This repository provides implementation for the paper "Diffusion-Sharpeninging: Fine-tuning Diffusion Models with Denoising Trajectory Sharpening"
- Trajectory-level optimization: Guides the diffusion process toward high-reward regions.
- No additional inference cost: Amortizes trajectory optimization into training.
- Generalized reward alignment: Works with any reward model, including differentiable and non-differentiable objectives.
Diffusion-Sharpeninging is a trajectory-level fine-tuning framework for diffusion models that autonomously optimizes sampling paths through reward-guided iterative refinement. By integrating self-alignment with a path integral approach, it eliminates the reliance on predefined datasets and amortizes inference costs into training, achieving superior efficiency in both convergence and inference.
To set up the environment and install dependencies, run the following:
git clone https://github.com/Gen-Verse/Diffusion-Sharpening
cd Diffusion-Sharpening
conda create -n Diffusion-Sharpening python==3.11.2
conda activate Diffusion-Sharpening
pip install -r requirements.txt
Diffusion-Sharpening/
│── requirements.txt # Basic pip requirements
│── reward.py # Reward model implementation (CLIPScore, ImageReward, Compositional Reward, MLLM Grader)

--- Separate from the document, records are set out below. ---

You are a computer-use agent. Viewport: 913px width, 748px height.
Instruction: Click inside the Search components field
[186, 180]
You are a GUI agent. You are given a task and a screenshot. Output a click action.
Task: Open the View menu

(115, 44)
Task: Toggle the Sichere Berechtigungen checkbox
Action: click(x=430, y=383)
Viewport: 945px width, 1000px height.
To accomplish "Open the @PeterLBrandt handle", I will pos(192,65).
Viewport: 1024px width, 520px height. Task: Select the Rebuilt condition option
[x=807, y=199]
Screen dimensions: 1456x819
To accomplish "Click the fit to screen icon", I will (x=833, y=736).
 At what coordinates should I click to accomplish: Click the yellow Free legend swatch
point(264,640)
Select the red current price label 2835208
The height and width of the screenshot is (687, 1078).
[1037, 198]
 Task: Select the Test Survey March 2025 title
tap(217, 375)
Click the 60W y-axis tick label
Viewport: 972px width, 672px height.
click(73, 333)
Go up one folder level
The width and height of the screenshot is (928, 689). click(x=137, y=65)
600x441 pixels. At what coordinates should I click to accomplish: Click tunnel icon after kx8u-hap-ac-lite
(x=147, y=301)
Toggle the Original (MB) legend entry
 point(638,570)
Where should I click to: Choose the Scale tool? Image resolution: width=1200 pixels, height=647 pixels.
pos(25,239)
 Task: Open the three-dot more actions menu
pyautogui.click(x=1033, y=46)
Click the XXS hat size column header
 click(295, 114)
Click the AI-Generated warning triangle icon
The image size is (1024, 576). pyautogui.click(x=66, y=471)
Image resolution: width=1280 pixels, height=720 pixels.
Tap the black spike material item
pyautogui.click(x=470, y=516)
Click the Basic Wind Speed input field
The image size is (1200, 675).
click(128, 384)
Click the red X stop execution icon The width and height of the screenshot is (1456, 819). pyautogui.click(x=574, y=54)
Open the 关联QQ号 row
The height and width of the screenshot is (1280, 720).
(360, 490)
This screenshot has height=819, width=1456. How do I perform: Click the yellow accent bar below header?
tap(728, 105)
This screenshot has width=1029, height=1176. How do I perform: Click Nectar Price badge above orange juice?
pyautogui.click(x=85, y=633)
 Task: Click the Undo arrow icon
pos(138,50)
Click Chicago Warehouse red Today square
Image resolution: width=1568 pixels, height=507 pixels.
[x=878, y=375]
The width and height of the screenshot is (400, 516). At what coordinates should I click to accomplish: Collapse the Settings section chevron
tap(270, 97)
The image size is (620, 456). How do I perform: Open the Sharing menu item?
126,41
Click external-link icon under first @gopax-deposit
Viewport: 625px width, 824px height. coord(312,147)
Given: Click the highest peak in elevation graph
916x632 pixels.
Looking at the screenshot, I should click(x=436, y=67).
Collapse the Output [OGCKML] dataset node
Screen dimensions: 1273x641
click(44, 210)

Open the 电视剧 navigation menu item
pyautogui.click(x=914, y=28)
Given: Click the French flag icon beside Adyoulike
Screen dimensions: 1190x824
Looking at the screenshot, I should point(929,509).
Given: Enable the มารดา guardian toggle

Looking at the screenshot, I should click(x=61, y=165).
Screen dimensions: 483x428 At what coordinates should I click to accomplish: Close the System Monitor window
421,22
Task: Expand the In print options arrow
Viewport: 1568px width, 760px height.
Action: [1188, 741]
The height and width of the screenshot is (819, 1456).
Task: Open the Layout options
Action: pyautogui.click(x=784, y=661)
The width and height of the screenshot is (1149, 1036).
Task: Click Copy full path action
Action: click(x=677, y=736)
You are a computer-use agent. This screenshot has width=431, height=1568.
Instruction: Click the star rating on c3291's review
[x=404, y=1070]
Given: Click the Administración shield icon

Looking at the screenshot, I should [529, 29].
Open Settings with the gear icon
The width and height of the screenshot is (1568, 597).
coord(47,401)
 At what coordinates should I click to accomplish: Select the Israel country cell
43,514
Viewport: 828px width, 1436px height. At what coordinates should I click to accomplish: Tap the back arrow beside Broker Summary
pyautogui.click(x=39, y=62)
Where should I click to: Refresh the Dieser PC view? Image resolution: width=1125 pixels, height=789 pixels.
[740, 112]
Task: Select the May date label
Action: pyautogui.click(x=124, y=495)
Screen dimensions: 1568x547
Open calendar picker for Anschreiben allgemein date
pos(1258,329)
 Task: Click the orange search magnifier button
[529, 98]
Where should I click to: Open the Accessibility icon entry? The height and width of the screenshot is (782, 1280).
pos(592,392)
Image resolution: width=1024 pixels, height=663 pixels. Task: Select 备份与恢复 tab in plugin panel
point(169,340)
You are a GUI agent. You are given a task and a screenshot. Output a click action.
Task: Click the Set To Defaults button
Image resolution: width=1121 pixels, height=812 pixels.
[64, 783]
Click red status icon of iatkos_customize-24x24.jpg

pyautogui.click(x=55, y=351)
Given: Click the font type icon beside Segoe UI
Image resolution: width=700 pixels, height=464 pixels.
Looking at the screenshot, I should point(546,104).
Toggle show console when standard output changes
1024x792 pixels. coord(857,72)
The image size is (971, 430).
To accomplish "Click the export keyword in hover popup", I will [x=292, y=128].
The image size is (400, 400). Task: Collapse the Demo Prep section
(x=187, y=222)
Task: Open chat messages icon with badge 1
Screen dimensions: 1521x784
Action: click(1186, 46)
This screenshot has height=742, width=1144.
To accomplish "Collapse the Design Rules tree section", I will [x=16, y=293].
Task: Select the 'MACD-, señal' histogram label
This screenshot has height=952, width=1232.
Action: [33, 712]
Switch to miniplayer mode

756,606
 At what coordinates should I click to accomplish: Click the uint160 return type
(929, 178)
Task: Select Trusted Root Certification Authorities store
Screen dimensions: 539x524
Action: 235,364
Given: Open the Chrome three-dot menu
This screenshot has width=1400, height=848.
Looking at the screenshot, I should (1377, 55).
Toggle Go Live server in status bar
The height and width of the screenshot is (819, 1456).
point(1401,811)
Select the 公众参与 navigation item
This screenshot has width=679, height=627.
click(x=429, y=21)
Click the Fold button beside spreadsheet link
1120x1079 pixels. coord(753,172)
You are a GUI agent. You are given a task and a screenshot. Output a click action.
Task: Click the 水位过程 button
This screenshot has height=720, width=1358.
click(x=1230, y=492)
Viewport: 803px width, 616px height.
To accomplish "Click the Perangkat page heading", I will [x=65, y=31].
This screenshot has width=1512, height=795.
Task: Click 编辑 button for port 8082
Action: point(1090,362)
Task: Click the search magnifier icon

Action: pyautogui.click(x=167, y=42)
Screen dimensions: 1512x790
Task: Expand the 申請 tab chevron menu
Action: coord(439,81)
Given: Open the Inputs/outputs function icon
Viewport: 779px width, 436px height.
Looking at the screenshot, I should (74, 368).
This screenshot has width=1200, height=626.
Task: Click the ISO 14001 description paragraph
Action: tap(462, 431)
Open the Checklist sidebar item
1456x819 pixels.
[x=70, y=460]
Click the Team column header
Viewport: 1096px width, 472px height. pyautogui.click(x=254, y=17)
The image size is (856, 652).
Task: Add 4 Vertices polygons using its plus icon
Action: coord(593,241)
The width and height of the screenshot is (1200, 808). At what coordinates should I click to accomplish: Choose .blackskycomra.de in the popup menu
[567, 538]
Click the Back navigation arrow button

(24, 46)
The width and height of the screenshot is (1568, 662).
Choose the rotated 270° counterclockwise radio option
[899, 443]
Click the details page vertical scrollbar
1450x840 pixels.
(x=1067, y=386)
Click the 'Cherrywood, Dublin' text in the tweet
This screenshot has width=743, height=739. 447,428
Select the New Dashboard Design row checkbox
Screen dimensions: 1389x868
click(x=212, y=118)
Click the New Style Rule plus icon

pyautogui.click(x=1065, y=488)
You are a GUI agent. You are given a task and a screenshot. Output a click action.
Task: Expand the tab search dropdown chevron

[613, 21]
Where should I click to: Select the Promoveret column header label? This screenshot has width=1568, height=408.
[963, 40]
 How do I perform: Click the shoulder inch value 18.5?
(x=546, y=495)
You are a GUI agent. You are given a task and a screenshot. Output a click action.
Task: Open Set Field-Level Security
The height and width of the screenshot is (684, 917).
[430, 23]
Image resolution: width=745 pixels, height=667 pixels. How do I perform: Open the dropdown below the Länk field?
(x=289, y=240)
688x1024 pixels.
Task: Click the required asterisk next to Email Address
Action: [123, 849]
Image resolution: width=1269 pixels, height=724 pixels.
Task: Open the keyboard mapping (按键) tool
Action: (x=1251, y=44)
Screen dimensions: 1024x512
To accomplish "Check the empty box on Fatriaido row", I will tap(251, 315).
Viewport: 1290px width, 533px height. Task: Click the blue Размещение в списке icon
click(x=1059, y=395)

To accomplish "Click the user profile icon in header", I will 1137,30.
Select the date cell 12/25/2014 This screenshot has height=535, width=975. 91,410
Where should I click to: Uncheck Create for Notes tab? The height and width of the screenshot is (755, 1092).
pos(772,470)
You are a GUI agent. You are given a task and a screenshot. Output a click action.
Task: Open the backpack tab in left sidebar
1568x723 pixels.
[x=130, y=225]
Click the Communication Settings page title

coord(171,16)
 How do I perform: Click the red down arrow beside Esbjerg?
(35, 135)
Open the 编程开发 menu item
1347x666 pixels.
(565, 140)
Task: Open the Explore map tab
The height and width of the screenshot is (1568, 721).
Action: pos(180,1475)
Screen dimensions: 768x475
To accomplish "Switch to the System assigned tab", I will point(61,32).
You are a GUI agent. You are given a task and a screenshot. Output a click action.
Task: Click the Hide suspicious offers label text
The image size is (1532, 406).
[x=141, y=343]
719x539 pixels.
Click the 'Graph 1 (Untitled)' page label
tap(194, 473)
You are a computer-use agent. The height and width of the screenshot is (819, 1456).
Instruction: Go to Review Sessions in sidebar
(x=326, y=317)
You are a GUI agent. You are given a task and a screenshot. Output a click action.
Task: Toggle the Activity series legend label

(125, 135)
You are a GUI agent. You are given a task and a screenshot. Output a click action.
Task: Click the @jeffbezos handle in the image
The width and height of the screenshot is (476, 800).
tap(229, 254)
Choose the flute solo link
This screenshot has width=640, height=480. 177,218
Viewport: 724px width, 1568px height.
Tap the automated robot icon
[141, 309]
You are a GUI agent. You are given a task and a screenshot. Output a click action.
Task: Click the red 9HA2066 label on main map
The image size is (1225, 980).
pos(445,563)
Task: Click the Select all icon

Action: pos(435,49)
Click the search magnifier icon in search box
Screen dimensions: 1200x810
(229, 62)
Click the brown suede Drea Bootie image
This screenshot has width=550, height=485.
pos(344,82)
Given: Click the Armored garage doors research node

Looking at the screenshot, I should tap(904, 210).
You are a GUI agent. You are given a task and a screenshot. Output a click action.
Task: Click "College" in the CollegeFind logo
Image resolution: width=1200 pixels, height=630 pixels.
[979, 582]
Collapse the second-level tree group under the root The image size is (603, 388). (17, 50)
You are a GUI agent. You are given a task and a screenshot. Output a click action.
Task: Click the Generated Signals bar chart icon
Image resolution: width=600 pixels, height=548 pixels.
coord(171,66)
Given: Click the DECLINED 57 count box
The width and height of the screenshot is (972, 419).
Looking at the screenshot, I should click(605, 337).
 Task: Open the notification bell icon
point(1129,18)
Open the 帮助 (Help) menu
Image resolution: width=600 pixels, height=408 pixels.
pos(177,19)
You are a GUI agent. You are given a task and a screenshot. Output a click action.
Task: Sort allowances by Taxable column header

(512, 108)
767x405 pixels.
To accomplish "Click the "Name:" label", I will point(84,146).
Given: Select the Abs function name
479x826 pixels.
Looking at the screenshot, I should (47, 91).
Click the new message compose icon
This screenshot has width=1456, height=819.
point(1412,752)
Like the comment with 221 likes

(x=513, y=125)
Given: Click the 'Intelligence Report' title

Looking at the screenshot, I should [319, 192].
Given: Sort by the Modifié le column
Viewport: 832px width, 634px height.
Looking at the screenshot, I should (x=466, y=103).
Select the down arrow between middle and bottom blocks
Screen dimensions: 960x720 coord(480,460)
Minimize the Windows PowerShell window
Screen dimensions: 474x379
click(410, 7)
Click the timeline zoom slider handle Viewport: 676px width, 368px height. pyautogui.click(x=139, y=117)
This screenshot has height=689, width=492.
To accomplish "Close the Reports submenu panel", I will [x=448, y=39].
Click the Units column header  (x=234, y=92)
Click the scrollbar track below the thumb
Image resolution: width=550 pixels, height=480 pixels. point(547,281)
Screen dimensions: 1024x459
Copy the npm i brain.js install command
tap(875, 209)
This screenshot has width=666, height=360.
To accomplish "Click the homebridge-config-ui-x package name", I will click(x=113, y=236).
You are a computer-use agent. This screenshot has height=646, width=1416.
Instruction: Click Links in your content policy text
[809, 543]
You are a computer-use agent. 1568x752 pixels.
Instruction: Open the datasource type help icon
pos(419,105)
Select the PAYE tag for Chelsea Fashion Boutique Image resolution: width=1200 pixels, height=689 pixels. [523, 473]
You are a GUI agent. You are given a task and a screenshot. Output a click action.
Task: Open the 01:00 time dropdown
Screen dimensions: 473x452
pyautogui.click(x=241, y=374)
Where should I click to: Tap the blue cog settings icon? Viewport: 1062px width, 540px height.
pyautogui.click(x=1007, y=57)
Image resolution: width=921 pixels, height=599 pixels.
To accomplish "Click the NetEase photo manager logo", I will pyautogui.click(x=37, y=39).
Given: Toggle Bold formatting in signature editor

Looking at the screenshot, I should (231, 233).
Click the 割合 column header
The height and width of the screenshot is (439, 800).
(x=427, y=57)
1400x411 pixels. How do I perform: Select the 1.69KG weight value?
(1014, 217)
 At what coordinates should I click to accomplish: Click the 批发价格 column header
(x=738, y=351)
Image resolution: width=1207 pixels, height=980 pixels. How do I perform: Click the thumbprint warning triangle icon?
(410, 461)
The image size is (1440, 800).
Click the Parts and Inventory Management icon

│── mllm_template/ # Custom templates for MLLM Grader
│── train_sft_diffusion_sharpening_sdxl.py # Main script for SFT-Diffusion-Sharpening
│── train_rlhf_diffusion_sharpening_sdxl.py # Main script for RLHF-Diffusion-Sharpening
We utilize four reward models for Diffusion-Sharpening training, with detailed configurations provided in reward.py
:
- CLIPScore – Measures text-image alignment.
- ImageReward – Evaluates human preference in image generation.
- Compositional Reward – Provides composition-aware feedback for structured image generation.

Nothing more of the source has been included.